The court charged the jury that if they should find that the wheat in the mill was -the property of the Webbs; and that the Webbs were indebted to Hammond, and that after the Webbs left, the wheat out of which the flour was ground was delivered over to Hammond in payment of his claim against the Webbs, by a person authorized to do so, that the verdict should be for the plaintiff Hammond. This is assigned for error. We do not see any error in this charge.
The defendants asked the court to charge: That they might look to the circumstances attending the delivery of wheat by the plaintiff, to ascertain whether such delivery was under and in performance of the note of January 26, 1847, or not. And that if the jury should find that there was an understanding or agreement, either expressed or implied, between Webbs and the plaintiff, at the time the wheat was *346delivered by Hammond, that Hammond was to receive flour for it, without reserving flour to be made out of the specific wheat delivered, that a sale of the wheat and not a bailment was imported, and that such understanding might be inferred from the acts and declarations of the parties. This charge the court refused, which refusal is assigned for error.
Now the charge asked embraced several different propositions. A part, taken by itself, was no doubt good law, and-proper to be given to the jury in the case — a part had already been given to the jury by the court. In determining, however, whether the court erred in refusing the charge, the charge must be taken as a whole. And the question, on error, for refusal to charge, is whether the whole charge asked was law, and proper to be given to. the jury in the case. The party presents his own ideas, in his own form, and asks the court to adopt them. If the court cannot adopt the whole they may refuse the whole.

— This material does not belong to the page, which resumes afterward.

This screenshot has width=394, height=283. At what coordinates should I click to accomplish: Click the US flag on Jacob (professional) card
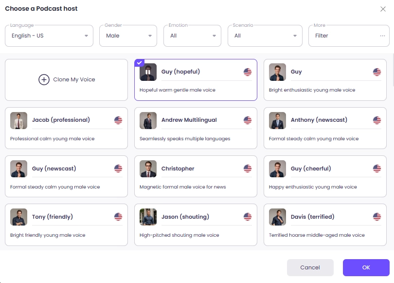[x=118, y=120]
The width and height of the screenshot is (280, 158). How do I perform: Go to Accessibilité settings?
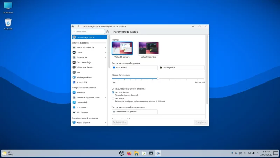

There was one proposition embraced in this charge that we think was erroneous ; and that was, that if Hammond was to receive flour for the wheat, unless such flour was made out of the specific wheat delivered, the% jury should consider it a sale of the wheat, and not a bailment. We have already given our views of the law in reference to the mingling of wheat by the consent of the owners, or other articles admitting of a similar division. Each party retains the property in a quantity equal to what he has put into the common stock. Nor do we think that it necessarily alters the case that the party is to receive his return in flour, as is alleged in this case, at a barrel of flour for so many bushels of wheat. This is but another mode of dividing to the party his property in the flour, in which it was agreed by the parties it should be received. If so many pounds of flour was considered as equivalent to a bushel of wheat, then receiving flour at that rate would, to all intents and purposes, be the same as a division of the wheat. We think then that it was "not necessary to create a bailment, that the flour should be made *347out of the specific wheat delivered,' and that the court did not err in refusing the charge. We do not discover any error in the record.

The judgment of the Supreme Court will be affirmed.